Welome to the Internet, here's your private key

Peter Gutmann pgut001 at cs.auckland.ac.nz
Wed Feb 6 10:41:11 EST 2002


Jaap-Henk Hoepman <hoepman at cs.utwente.nl> writes:

>It's worse: it's even accepted practice among certain security specialists.
>One of them involved in the development of a CA service once told me that they
>intended the CA to generate the key pair. After regaining consciousness I
>asked him why he thought violating one of the main principles of public key
>cryptography was a good idea. His answer basically ran as follows: if the CA
>is going to be liable, they want to be sure the key is strong and not
>compromised. He said that the PC platform of an ordinary user simply wasn't
>secure/trusted enough to generate keys on. The system might not generate `good
>enough' randomness, or might have been compromised by a trojan.

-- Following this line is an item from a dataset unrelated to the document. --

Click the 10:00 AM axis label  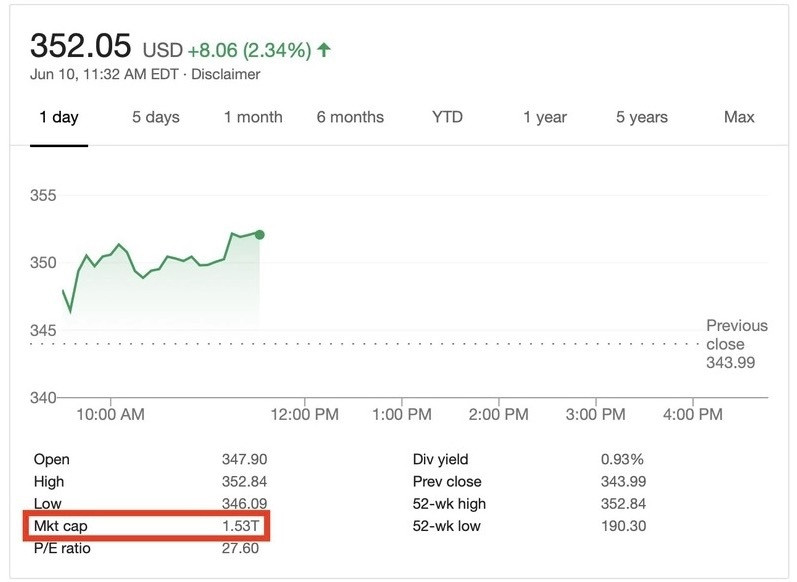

I've seen similar things.  The CAs are so worried about key security that they
insist on generating the things themselves, but then hand them over in PKCS #12
format from which they're shared by, and easily accessible to, every single app
running on the machine, are copied across other machines (because it's valuable
enough that you don't want to have to get a new one for each machine), etc etc
(again, I go into this in some detail in my paper in the section titled
"Private keys aren't").

Some of the, uh, logic applied by CAs for cert management can lead to really
bizarre situations.  For example there's a public CA which password-protects
access to its CRLs, using the reasoning that anyone who can get access to a CRL
can determine which keys have been compromised, and that's a bad thing (isn't
that what a CRL is for?).  As a result, anyone can get access to the certs the
CA issues, but only a tiny, select few can check whether they've been revoked
or not (given that most apps just ignore revocation checking, this probably
isn't as serious as it sounds).  There's a list of silliness as long as a very
long thing when it comes to working with certs...

Peter.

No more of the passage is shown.